_Request:_ Write out the part of the review comment below from "The paper introduces" to "the collected resources?", word for word.

_Page extract:_

-- -- --

|Review Comment: |
In this revised version of the paper, authors took into account most of reviewers' comments. The situation regarding copyrights has been clarified; the methods used to collect and interlink data are more detailed; and the model used to represent information is clearer.
These modifications bring significant improvements, and what has been done and why is now clear for the reasonably well-prepared reader. However, there are 2 main aspects which, in my opinion, still need to be improved.
The first one regards some remaining inaccuracies and unclear points about, among others, the building process and interlinking.
The second and major one regards the overall quality of the text which, in my opinion, needs a great deal of work. There are minor English mistakes but also, and this is much more critical, incorrect sentences, inaccuracies and inconsistencies. This is unfortunate for I believe the resource presented in this paper -- although small -- is valuable and lays the groundwork for a better handling of idioms on the LLOD.
The following subsections detail these 2 points. Regarding section 2 on text edition, comments might not be exhaustive and stop after section 5.
It is imperative to check extremely carefully the whole article, and to ask several persons to proofread it.
The paper introduces potential application scenarios but there is no evidence of real third-party use.
- "The Portuguese idioms were written by four native speakers"
It would be good to provide a bit more information about this. How was it done? Did the native speakers start from scratch, or did they use the collected resources?
- Listing 1: Shouldn't it contain an example of indirect translation, i.e. having a link between the it and de, or de and pt, or pt and it idiom lexical senses?
- [inaccurate/incomplete] "BabelNet started by extracting language resources from WordNet. [...] Posteriorly, BabelNet compiled knowledge from various lexical resources."
=> BabelNet integrates WordNet and Wikipedia right from the beginning, cf. the cited paper.
=> WordNet is an English resource (the one cited), therefore the proposition "language resources from WordNet" with a plural on resource is not really exact, or it is unclear.

-- -- --

_Collected data:_
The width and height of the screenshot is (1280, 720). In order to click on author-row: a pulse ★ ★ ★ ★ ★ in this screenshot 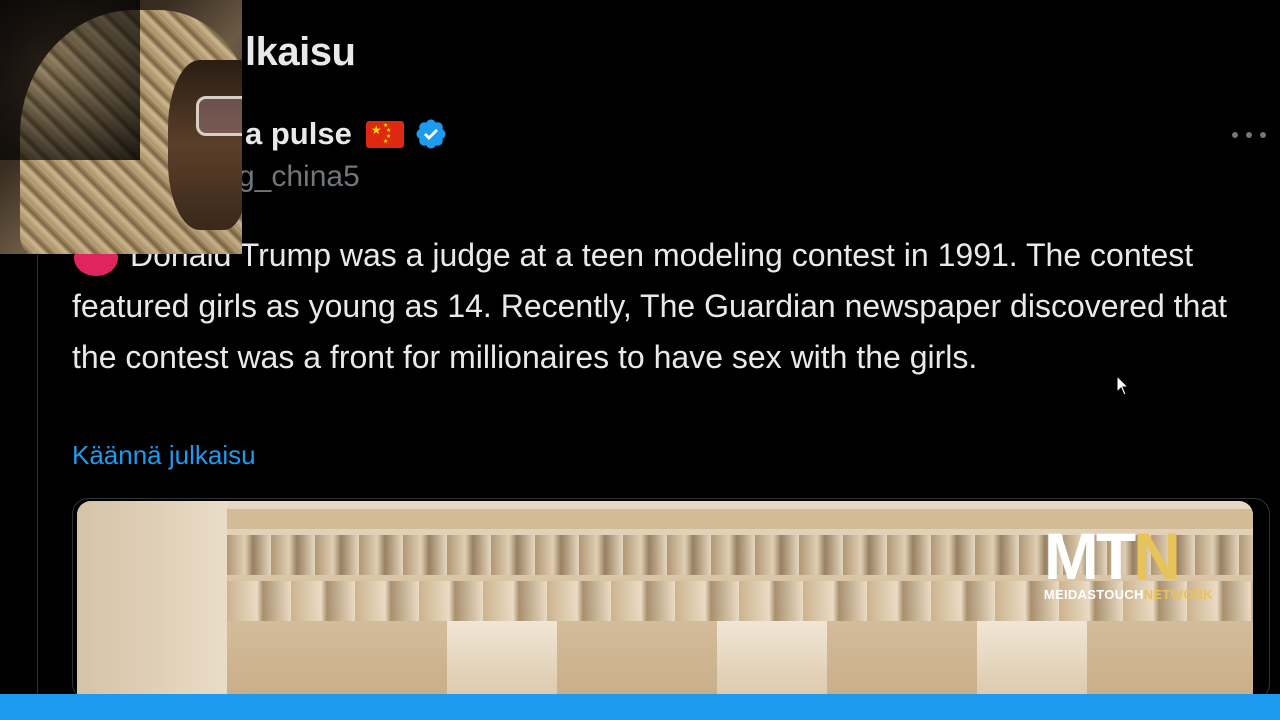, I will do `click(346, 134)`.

-- -- --

_Answer for the task:_
The paper introduces potential application scenarios but there is no evidence of real third-party use.
- "The Portuguese idioms were written by four native speakers"
It would be good to provide a bit more information about this. How was it done? Did the native speakers start from scratch, or did they use the collected resources?